Bon je n'utilise pas YellowDog, mais j'ai trouvé la doc d'installation ici. En gros il faut absolument que tu démarre d'abord depuis le CD... mais la doc ne parle pas de Release keys...


----------



## Thierry6 (26 Avril 2005)

j'utilise pas mais tu as une fonction recherche qui donne des résultats intéressants comme celui-là
http://forums.macg.co/vbulletin/showthread.php?t=93438


----------



## HoNNiX (29 Avril 2005)

Thierry6 a dit:
			
		

> j'utilise pas mais tu as une fonction recherche qui donne des résultats intéressants comme celui-là
> http://forums.macg.co/vbulletin/showthread.php?t=93438



merci mais ca ne repond pas a mon probléme


----------



## HoNNiX (29 Avril 2005)

NightWalker a dit:
			
		

> Salut,
> 
> 
> Bon je n'utilise pas YellowDog, mais j'ai trouvé la doc d'installation ici. En gros il faut absolument que tu démarre d'abord depuis le CD... mais la doc ne parle pas de Release keys...

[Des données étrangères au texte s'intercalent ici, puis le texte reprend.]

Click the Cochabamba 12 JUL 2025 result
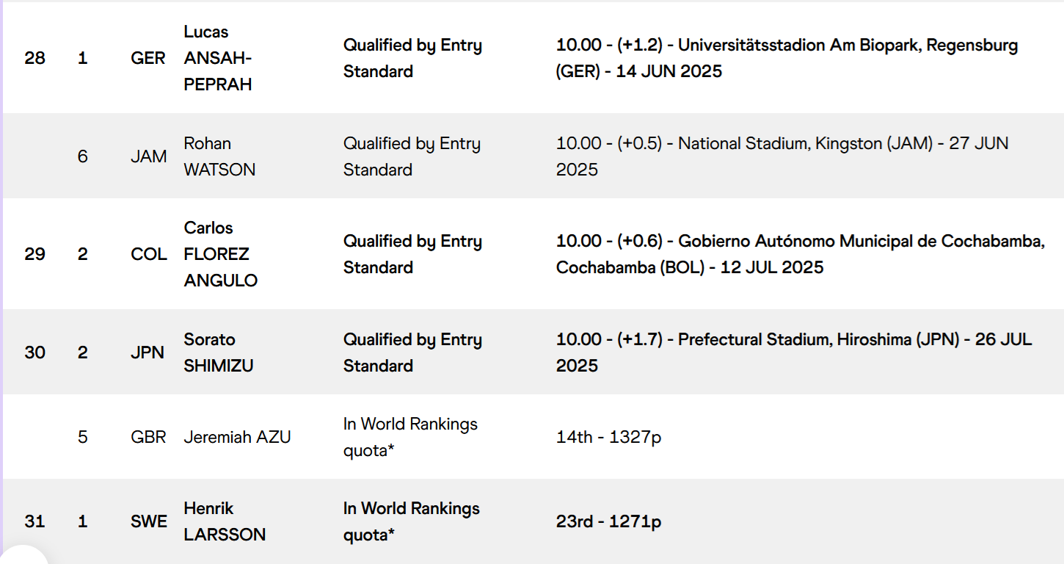The image size is (1064, 564). pyautogui.click(x=801, y=254)
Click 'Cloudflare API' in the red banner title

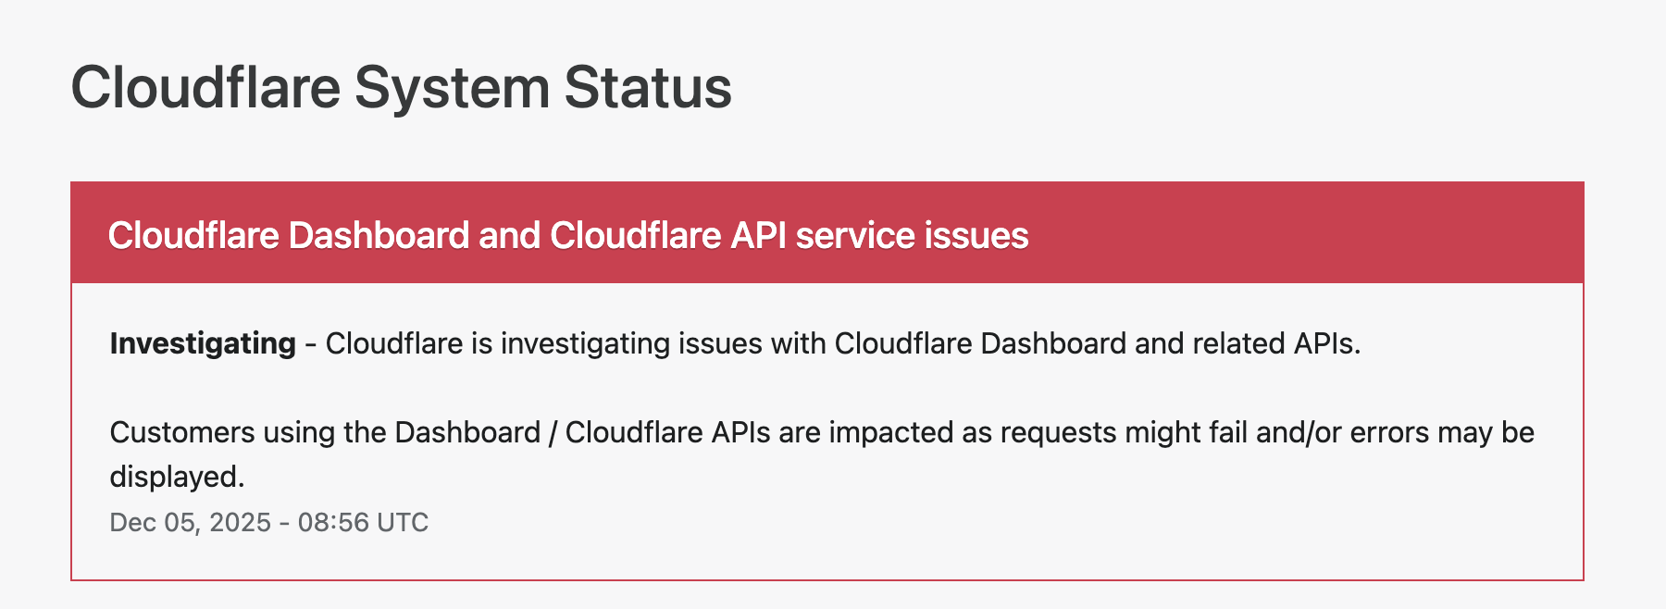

j'ai suivi pas à pas cette doc pour l'installation


----------



## Yakamya (30 Avril 2005)

J'ai le meme problème avec mon Powermac G5 mais pour l'installation de Mandrake....
ecran blanc avec memory error et relase key


----------



## HoNNiX (23 Mai 2005)

j'ai fini par trouvé : au démarrage au lieu de laisser la sequence de boot continuer automatiquement, a l'ecran noir il faut taper install-g5 et ca fonctionne


----------



## Yakamya (25 Mai 2005)

merci


----------



## HoNNiX (27 Mai 2005)

par contre moi ca bloque toujour au cd3 : il me dit qu'il manque des package, je vais tentez une install minimum au lieu de full


----------